Outcome and prognosis of pediatric patients with delayed diagnosis of open-globe injuries
- PMID: 19645396
- DOI: 10.3928/01913913-20090706-04
Outcome and prognosis of pediatric patients with delayed diagnosis of open-globe injuries
Abstract
Purpose: Open-globe injuries in children can present in a delayed fashion, potentially increasing the risk of endophthalmitis and delaying surgical intervention. This article presents the outcome of pediatric patients with delayed diagnosis of open-globe injuries for 24 hours or more.

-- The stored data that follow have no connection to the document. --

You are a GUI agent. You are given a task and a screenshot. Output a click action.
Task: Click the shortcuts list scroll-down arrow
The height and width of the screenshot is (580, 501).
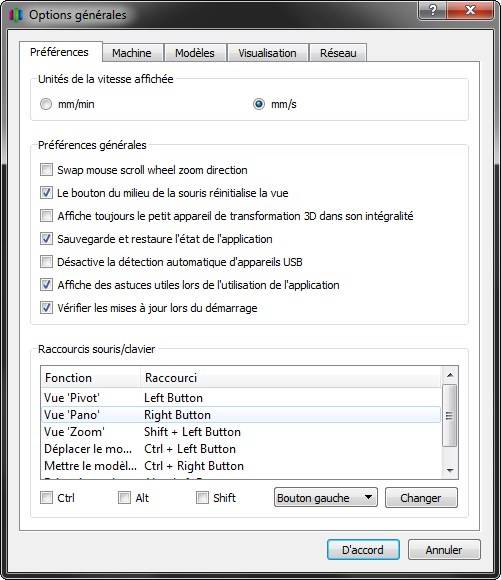pos(450,471)
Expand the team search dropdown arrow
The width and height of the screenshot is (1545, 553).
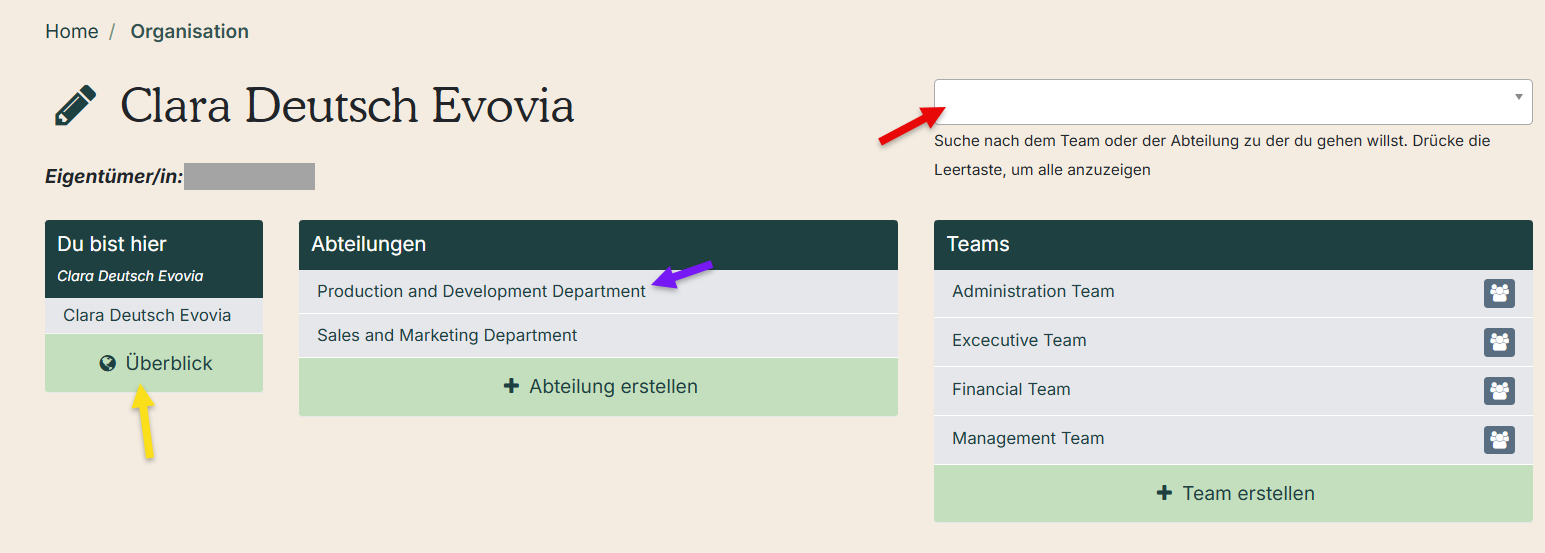(x=1518, y=97)
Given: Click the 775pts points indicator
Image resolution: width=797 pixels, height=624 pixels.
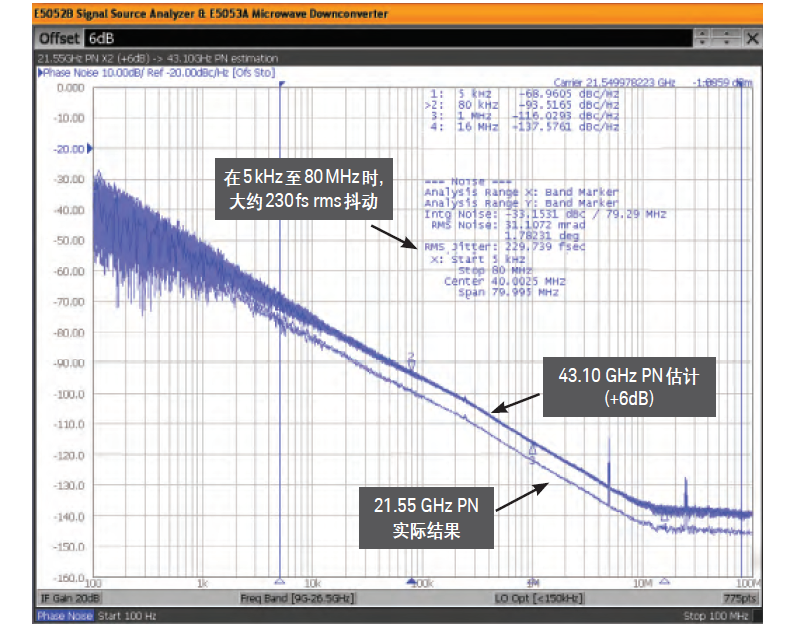Looking at the screenshot, I should click(740, 598).
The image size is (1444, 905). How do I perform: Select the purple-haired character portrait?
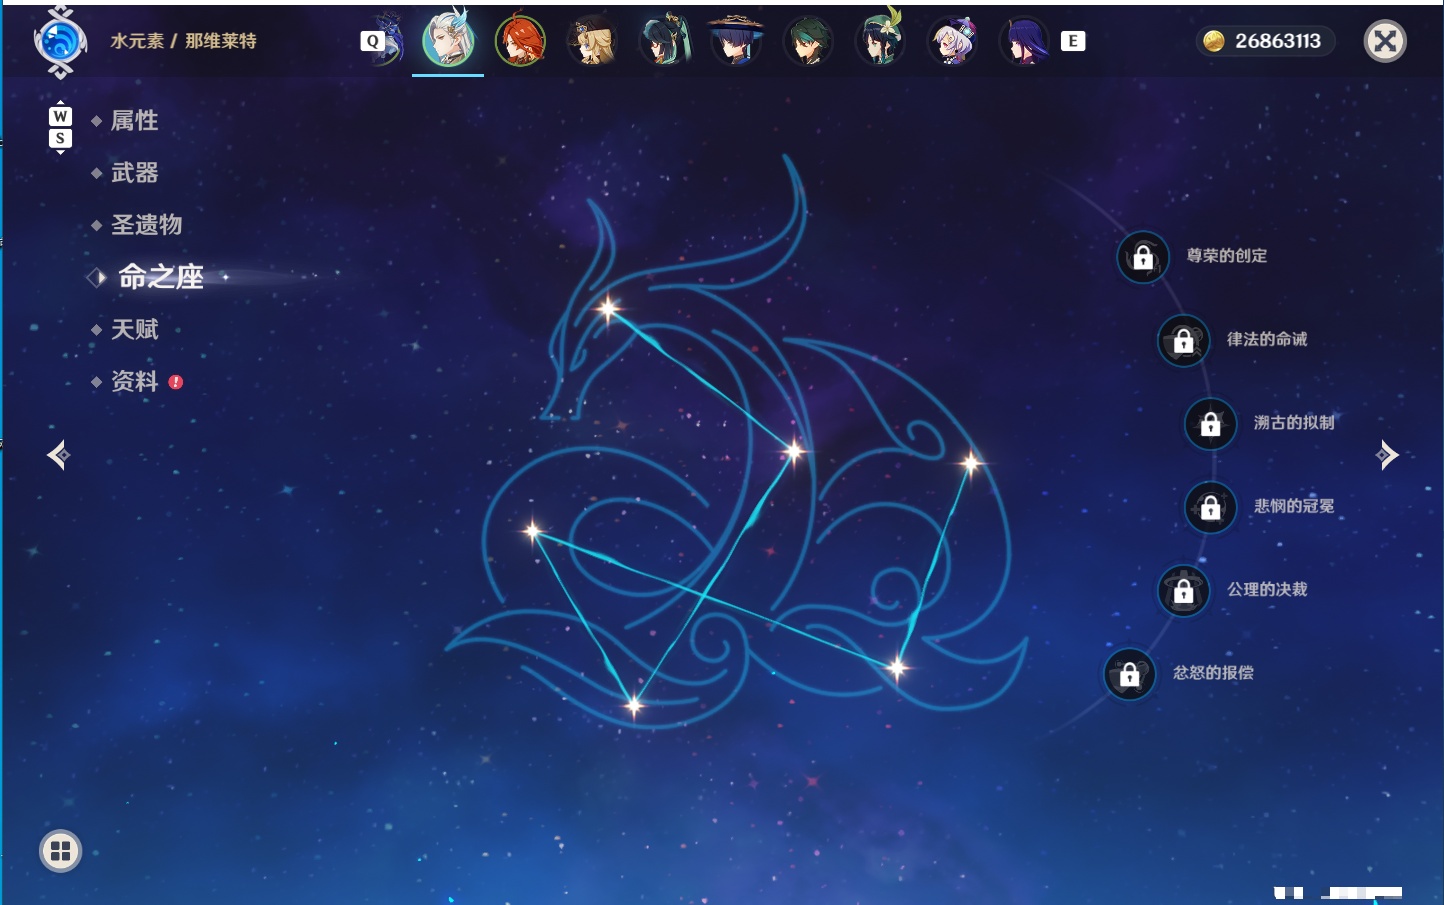click(x=1024, y=41)
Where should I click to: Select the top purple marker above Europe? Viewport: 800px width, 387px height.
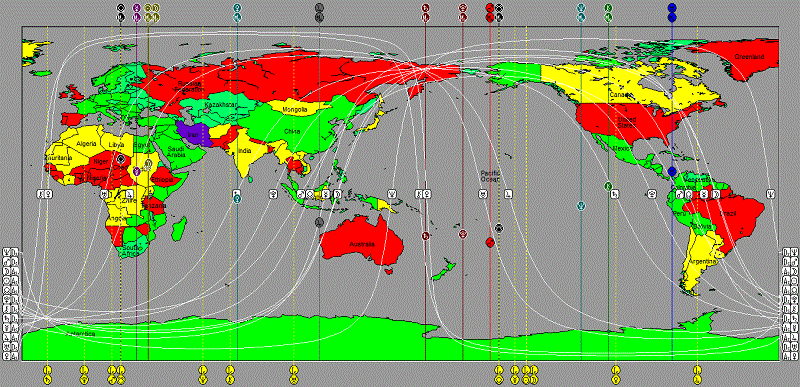tap(136, 7)
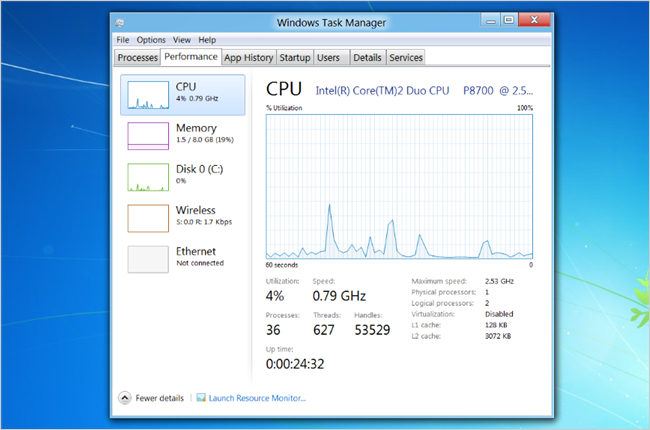Select the Memory usage thumbnail
Screen dimensions: 650x430
tap(148, 136)
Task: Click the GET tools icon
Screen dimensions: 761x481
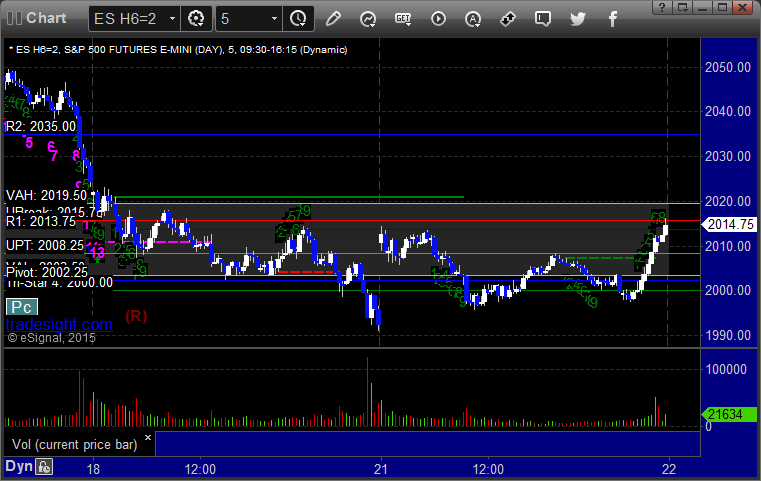Action: coord(403,18)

Methods: The study was a retrospective observational case series of patients who presented with open-globe injuries diagnosed 24 hours or more after the injury between July 2002 and March 2007.
Results: Thirteen patients were included in the study. The average age at presentation was 5.8 +/- 2.8 years; average follow-up was 11.5 +/- 14.5 months. Mean time of presentation after injury was 9.2 +/- 16.0 days. The most common chief complaints were chronic red eye (7 of 13 patients), eye pain (5 of 13 patients), and decreased vision (4 of 13 patients). All patients had self-sealing corneal wounds; 8 of 13 patients had a visually significant traumatic cataract. One patient had sympathetic ophthalmia. Initial visual acuity was 20/200 or worse in 10 patients, and final visual acuity was 20/40 or better in 6 patients. No patient had endophthalmitis.
Conclusion: Open-globe injuries, especially self-sealing corneal wounds, can present in a delayed fashion in children or may be missed if obvious findings, such as subconjunctival hemorrhage or prolapsed iris tissue, are not present. Pediatricians should be educated that they should maintain a high level of suspicion in the setting of chronic unilateral red eye, decreased visual acuity, or abnormal red reflex.